STUDY TEXT –
BEGIN

Why is science important?
Some people think science is all about wild-haired, bespectacled geeks in lab coats, holding beakers and marvelling at their latest fantastic breakthroughs. Then there are the people who believe it to be some sort of church, where immutable truths are held in sacred reverence. Many consider it to be just a type of opinion, prone to change its mind with the same regularity as teenage fashion. In the worst case, it is condemned as an enterprise of pure evil, determined to foist dangerous chemicals, foods and drugs on a compliant public. All of these are lazy, small minded caricatures of what science is.
Put simply, science is about trial and error. Scientists test ideas against reality; dumping the failed ideas and retaining the successful ideas for further scrutiny. Ideas that survive multiple, repeated testing gain greater validity. Over time, the best ideas become part of the consensus of knowledge that helps us understand the world and Universe we live in. While all this knowledge is provisional, and subject to change with further evidence and testing, many of the best ideas are doggedly persistent, retaining their power and validity after many decades, and even centuries, of close examination. Gravitation and Evolution by Natural Selection are two of the more notable examples.

END

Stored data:
BEGIN

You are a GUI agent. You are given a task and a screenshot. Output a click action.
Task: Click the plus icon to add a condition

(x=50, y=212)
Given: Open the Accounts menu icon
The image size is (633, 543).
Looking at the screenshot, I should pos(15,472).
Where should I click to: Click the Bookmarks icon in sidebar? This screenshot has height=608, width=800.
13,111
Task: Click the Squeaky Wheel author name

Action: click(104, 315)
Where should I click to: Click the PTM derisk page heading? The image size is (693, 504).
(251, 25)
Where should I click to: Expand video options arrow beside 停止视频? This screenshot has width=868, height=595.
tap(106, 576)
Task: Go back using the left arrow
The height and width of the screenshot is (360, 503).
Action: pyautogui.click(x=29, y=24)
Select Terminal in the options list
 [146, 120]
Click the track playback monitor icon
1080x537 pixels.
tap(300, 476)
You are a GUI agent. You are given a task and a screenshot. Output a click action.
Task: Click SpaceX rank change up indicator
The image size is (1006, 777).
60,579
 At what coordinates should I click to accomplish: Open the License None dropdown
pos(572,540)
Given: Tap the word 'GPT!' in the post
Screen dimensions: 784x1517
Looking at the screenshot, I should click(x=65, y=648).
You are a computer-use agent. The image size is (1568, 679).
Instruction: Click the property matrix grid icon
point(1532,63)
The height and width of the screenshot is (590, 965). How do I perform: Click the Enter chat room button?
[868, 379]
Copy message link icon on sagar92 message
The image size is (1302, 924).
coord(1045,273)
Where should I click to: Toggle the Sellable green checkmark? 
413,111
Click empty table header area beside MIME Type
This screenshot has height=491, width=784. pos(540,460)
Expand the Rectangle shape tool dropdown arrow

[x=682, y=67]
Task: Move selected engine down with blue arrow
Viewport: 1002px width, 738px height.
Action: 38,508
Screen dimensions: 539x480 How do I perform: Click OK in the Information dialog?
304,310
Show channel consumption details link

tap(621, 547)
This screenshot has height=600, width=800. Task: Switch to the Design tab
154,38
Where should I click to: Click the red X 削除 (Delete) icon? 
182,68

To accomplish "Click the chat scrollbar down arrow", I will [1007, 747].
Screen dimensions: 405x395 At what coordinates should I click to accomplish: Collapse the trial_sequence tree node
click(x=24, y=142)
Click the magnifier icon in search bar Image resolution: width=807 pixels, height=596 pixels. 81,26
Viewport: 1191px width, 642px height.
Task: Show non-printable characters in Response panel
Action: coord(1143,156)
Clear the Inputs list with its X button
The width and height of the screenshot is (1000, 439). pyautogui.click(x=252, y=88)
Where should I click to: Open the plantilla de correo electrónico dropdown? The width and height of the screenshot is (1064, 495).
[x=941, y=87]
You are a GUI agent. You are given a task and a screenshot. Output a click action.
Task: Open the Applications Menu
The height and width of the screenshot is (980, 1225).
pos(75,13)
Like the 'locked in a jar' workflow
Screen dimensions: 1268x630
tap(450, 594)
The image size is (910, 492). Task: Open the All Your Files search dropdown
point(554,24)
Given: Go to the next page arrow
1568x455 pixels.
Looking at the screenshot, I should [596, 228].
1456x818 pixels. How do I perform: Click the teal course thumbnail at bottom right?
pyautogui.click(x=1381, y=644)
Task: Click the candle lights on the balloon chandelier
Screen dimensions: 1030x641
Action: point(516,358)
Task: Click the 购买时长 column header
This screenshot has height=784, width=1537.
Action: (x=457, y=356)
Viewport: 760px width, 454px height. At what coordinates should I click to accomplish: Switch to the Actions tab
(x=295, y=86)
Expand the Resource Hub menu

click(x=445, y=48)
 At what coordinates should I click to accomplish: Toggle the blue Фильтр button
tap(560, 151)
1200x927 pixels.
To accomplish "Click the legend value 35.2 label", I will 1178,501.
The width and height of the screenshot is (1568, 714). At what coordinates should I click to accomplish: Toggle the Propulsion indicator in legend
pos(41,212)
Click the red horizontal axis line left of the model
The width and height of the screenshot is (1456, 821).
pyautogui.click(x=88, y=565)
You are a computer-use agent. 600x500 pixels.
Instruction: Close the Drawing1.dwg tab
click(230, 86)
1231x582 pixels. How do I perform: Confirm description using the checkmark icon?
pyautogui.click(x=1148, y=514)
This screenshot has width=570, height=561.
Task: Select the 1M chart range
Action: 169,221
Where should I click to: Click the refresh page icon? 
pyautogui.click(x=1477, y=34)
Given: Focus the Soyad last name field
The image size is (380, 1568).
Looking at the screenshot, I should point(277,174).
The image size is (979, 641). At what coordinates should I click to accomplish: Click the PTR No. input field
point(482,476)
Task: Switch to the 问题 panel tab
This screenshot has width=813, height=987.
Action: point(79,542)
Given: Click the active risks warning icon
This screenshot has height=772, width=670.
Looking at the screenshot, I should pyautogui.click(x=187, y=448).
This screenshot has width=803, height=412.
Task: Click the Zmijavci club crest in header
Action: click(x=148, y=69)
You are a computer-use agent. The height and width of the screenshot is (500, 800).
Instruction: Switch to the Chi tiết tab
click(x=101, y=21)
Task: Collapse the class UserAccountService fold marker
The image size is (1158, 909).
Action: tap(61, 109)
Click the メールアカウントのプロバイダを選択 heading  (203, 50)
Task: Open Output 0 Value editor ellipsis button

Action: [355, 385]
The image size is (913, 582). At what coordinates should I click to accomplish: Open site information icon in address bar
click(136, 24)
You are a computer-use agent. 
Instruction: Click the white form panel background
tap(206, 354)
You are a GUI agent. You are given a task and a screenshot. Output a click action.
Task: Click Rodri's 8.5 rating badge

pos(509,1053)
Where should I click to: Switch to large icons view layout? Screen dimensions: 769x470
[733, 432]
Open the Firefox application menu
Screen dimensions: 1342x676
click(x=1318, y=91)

END

BRIEF – Write the next part of the text on why science is important, starting after its final sentence. The items were drawn from a different source than the text on why science is important.

EXERCISE OUTPUT –
This process of trial and error is familiar to us all. Computer programmers, debugging thousands of lines of code, understand it only too well. Businesses test competitive strategies, rejecting ones that don’t add to the bottom line. Plumbers, bricklayers and carpenters rely on the fruits of hundreds of years of reality testing, every time they build a house. We eat mushrooms, salad leaves and shellfish, safe in the knowledge that someone, some time in the past, tried them, liked them, didn’t die of poisoning, and told others what they had just eaten. Science is all this, and more. Over the years, it has become very sophisticated in how it can tease out the best approaches from a vast array of flawed ideas.
Science is important because it tells us how things work. Often, it can explain why they work. So, when it comes to explaining something like why vaccines are today used against measles, the trained eye can explain it not only from longitudinal studies on the effectiveness and safety of vaccines, but also though an understanding of the mechanisms of the human immune system and the measles virus itself. Even if there is a lot more to discover, as in the cases of autism and cancer, science can provide a sense of what is known so far and what is yet to be discovered.
Science is furthermore important because it also tell us what doesn’t work and the reason why this might be so. So when crystal healers tout their garnets and quartzes as cures for depression, or when homeopaths claim that their sugar pills have medicinal properties, we can reliably challenge their assertions. Pseudo-scientific (“false scientific”) claims like this fly in the face of physics, biology and everything we know about physiology and mental health.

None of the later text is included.